Task brief: In the passage on Tokarczuk, rewrite the paragraph beginning "Tokarczuk is beloved" as a short bulleted list that keeps its main facts.

Passage shown:
———

Tokarczuk is beloved — and widely read — in her native Poland and beyond. In the United States, her work has been widely celebrated. Flights, released in its English translation in the U.S. in 2018, won the Man Booker International Award and was a finalist for the National Book Award for Translated Literature. Drive Your Plow Over the Bones of the Dead, published in the U.S. in 2019, was longlisted for the same award.
The Swedish Academy attributed her win to "a narrative imagination that with encyclopedia passion represents the crossing of boundaries as a form of life."

———

The data:
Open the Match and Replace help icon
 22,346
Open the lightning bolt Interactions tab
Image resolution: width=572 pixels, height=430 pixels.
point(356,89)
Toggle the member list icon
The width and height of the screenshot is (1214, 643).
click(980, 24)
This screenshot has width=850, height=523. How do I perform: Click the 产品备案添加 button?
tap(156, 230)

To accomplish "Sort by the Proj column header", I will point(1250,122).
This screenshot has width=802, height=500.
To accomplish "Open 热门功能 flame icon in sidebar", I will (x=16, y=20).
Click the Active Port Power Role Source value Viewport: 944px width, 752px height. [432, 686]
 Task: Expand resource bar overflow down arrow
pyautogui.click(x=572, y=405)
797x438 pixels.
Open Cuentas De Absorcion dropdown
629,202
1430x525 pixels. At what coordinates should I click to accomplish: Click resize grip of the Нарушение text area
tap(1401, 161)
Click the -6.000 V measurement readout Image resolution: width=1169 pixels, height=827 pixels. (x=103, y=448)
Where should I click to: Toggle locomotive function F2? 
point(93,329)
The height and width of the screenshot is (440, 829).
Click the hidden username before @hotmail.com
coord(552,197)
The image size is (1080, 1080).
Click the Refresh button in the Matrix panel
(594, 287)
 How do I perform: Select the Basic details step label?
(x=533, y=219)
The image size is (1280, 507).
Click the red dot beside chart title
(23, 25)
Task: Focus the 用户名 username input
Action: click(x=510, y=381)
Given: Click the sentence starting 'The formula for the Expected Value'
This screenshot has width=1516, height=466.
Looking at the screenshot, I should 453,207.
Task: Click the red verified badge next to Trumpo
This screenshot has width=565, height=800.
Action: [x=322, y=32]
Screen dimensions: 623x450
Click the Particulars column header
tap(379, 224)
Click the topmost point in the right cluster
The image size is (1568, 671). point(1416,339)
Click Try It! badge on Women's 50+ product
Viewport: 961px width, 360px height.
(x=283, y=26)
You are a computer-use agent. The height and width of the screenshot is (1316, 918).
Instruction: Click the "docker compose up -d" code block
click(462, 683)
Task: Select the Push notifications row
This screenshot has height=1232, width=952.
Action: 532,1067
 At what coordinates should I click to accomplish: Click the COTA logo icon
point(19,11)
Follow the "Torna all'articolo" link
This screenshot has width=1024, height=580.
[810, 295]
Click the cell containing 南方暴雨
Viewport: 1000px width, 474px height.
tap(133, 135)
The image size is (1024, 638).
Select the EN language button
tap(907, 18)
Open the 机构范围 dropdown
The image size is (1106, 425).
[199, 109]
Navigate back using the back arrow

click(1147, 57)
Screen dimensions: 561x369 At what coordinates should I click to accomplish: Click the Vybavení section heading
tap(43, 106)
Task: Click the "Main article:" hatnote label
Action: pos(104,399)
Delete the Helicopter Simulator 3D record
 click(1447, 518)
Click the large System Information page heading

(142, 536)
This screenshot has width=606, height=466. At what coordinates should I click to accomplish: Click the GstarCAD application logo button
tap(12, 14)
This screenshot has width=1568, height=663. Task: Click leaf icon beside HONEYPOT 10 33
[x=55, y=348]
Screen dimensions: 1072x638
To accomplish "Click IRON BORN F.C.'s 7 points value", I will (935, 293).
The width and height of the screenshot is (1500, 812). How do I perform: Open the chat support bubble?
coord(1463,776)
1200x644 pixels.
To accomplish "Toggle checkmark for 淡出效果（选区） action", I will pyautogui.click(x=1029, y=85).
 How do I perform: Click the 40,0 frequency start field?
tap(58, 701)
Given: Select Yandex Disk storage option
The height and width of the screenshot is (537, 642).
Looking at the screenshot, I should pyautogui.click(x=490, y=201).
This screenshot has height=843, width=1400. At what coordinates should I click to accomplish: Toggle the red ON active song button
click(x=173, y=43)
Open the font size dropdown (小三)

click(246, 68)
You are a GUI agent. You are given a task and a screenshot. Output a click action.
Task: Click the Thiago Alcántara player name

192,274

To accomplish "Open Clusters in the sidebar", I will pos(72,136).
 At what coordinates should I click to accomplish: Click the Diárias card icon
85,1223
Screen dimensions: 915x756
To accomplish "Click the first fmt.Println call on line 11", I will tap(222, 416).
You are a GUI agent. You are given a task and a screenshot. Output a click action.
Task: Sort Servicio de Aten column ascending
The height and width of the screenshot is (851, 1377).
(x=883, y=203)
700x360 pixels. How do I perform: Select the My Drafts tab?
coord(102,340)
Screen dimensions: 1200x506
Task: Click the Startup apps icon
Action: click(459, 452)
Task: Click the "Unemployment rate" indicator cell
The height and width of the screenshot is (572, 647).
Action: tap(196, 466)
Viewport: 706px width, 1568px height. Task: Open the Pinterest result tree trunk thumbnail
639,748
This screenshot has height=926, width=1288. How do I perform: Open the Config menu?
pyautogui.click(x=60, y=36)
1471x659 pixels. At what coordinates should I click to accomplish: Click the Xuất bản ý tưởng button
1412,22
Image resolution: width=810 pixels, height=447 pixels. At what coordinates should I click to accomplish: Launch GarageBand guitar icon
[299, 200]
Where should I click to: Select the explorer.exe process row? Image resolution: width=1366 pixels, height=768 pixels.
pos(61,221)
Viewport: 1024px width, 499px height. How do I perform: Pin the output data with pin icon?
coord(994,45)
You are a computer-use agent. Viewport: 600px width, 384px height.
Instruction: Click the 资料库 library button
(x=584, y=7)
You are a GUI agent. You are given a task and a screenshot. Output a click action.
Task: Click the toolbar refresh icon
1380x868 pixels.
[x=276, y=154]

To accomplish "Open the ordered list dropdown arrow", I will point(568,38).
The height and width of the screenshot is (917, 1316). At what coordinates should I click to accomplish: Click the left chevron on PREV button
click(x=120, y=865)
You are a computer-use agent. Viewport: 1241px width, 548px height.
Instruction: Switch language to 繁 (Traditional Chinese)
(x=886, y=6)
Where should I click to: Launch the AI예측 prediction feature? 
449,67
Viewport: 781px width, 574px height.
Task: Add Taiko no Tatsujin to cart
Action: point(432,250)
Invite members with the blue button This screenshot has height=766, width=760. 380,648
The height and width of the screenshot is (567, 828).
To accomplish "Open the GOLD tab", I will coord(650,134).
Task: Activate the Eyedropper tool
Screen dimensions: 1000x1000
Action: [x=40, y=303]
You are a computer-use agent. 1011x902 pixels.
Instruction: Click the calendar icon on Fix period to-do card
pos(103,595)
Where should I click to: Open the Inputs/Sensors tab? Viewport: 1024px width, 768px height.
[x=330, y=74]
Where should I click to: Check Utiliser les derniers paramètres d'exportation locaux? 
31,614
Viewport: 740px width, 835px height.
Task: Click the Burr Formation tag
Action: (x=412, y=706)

———

Solution to the problem:
- Tokarczuk is beloved and widely read in Poland and beyond, and her work has been widely celebrated in the United States.
- *Flights* (English translation released in the U.S. in 2018) won the Man Booker International Award and was a finalist for the National Book Award for Translated Literature.
- *Drive Your Plow Over the Bones of the Dead* (published in the U.S. in 2019) was longlisted for the same award.